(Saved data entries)
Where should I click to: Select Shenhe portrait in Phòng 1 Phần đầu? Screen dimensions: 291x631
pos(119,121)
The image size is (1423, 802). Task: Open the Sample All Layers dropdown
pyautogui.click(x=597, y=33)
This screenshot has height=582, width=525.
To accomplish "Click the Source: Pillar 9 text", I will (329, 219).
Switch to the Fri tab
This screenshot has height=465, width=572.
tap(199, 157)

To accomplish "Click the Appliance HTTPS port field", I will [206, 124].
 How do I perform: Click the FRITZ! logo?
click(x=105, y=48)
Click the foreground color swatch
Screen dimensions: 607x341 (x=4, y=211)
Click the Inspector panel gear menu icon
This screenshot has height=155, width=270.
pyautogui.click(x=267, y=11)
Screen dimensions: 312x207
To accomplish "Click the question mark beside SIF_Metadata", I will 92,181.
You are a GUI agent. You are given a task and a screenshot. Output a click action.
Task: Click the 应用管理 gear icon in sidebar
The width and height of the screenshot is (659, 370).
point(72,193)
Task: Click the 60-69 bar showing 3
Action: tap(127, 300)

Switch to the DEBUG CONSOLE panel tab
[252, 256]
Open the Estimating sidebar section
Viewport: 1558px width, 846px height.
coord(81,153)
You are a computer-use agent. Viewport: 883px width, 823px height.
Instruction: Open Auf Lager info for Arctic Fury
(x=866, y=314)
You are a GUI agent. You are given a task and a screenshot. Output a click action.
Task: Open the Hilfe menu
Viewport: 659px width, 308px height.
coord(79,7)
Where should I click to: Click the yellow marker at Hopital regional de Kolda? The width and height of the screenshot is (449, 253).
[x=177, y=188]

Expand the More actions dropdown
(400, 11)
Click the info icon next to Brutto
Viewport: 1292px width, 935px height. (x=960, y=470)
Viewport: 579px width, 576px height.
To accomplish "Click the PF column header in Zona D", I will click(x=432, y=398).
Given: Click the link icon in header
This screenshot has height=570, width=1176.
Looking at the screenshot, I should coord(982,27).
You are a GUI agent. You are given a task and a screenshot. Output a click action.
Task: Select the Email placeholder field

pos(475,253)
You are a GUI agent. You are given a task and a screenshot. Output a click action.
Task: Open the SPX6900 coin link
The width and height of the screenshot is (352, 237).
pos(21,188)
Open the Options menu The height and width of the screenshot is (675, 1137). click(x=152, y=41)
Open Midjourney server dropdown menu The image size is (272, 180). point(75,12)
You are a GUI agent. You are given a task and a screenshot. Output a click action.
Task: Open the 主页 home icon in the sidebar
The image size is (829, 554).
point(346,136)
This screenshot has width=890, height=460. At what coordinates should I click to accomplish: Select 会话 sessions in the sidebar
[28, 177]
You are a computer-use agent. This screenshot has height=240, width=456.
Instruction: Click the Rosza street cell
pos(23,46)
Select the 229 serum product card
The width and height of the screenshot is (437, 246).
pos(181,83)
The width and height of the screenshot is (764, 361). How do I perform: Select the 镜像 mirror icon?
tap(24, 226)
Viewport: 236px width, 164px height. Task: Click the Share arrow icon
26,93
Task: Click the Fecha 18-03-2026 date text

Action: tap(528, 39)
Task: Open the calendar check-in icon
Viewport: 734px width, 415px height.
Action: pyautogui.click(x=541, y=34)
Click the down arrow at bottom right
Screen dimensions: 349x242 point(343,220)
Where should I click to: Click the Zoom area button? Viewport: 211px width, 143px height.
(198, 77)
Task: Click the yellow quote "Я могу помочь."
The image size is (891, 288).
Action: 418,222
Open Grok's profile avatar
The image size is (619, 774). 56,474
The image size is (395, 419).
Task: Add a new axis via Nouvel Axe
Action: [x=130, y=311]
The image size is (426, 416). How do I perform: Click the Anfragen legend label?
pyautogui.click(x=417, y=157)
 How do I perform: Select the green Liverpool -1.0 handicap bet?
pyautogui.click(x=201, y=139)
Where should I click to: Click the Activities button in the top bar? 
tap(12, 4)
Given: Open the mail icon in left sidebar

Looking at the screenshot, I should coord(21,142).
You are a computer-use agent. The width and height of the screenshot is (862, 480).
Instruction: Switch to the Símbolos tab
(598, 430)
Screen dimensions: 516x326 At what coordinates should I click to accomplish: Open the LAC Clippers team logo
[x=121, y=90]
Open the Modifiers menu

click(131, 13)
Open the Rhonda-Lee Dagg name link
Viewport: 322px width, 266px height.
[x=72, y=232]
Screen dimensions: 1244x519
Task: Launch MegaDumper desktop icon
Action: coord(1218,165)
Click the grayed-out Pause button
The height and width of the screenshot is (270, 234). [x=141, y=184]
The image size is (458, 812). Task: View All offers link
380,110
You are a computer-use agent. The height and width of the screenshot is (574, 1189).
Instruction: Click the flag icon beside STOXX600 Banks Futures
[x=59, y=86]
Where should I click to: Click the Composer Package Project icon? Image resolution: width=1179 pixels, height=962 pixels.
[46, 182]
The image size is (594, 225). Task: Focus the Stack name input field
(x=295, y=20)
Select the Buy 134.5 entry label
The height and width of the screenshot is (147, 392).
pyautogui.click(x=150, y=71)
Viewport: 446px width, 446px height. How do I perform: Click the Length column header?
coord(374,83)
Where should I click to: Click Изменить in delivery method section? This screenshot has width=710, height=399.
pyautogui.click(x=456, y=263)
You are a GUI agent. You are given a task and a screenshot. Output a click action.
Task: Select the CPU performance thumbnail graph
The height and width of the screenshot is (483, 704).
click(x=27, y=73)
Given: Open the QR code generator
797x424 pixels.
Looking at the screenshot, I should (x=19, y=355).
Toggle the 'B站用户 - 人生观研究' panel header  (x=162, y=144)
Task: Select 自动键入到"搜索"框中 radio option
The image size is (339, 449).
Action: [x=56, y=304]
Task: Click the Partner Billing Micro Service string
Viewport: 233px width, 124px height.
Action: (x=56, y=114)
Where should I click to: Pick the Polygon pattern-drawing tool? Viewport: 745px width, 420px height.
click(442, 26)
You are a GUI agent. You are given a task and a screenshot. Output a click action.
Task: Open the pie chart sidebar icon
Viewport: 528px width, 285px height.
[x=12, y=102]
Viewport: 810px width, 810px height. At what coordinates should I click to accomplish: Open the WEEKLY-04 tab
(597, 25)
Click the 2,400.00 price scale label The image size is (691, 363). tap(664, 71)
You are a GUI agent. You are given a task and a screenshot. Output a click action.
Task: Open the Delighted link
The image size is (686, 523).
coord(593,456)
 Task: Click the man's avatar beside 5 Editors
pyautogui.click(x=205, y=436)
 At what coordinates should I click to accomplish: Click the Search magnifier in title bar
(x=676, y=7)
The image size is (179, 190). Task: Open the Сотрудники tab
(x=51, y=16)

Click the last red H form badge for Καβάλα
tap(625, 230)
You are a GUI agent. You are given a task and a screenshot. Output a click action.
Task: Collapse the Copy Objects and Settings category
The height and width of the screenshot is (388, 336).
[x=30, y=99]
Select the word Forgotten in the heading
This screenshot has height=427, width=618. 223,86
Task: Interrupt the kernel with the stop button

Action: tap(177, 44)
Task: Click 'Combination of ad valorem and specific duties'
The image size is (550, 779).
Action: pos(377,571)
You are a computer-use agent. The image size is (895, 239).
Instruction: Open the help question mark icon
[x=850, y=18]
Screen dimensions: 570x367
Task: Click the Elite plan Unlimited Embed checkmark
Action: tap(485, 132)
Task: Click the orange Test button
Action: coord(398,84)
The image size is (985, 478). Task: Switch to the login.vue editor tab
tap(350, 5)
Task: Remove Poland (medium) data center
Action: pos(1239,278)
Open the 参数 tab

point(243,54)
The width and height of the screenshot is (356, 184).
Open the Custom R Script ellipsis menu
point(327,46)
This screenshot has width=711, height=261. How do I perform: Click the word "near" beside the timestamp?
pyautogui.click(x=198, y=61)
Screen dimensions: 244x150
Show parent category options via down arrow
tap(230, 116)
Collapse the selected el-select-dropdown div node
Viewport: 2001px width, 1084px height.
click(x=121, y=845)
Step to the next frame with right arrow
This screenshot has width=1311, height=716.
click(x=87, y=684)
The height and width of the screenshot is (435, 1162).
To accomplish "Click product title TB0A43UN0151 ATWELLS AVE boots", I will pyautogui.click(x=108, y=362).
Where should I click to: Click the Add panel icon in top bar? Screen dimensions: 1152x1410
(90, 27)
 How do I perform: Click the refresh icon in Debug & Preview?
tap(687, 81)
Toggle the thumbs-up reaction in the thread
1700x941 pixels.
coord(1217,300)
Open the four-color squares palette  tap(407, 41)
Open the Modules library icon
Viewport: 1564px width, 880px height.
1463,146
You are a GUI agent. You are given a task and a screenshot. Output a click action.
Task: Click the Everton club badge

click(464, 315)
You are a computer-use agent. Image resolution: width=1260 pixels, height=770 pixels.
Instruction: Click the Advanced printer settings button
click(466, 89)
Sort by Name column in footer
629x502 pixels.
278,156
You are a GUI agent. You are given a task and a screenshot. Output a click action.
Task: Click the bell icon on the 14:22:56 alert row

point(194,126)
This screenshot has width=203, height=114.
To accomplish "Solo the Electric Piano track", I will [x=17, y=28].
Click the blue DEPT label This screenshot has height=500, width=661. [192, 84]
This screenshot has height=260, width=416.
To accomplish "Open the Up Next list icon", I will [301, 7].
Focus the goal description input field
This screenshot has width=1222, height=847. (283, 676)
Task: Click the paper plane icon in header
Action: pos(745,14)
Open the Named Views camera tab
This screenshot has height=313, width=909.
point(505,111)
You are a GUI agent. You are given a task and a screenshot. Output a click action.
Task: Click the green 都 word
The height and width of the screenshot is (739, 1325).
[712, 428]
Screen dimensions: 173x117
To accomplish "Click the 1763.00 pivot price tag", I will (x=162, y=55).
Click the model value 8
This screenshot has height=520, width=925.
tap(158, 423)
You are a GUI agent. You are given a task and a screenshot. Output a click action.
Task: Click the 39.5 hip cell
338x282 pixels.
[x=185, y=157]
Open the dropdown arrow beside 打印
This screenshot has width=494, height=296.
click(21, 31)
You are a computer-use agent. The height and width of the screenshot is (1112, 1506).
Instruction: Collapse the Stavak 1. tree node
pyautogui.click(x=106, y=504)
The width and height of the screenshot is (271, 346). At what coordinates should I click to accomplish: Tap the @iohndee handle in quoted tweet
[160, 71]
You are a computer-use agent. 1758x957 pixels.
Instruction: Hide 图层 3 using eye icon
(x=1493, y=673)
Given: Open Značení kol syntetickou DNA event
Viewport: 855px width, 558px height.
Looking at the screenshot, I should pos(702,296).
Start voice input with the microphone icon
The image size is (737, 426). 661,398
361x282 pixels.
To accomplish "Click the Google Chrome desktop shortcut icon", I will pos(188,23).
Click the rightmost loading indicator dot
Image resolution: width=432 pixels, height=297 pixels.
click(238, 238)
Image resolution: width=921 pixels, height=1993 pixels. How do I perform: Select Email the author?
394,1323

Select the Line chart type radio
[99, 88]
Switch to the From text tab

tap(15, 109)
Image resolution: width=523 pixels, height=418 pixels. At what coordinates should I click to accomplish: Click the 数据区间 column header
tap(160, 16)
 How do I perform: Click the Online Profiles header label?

| WRITTEN TASK |
Could you rewrite the rows from the one containing "Toggle the thumbs-up reaction in the thread" through the one containing "click(464, 315)", with "thumbs-up" changed to "heart" and nothing else altered?

| SOLUTION TO THIS PROBLEM |
Toggle the heart reaction in the thread
1700x941 pixels.
coord(1217,300)
Open the four-color squares palette  tap(407, 41)
Open the Modules library icon
Viewport: 1564px width, 880px height.
1463,146
You are a GUI agent. You are given a task and a screenshot. Output a click action.
Task: Click the Everton club badge

click(464, 315)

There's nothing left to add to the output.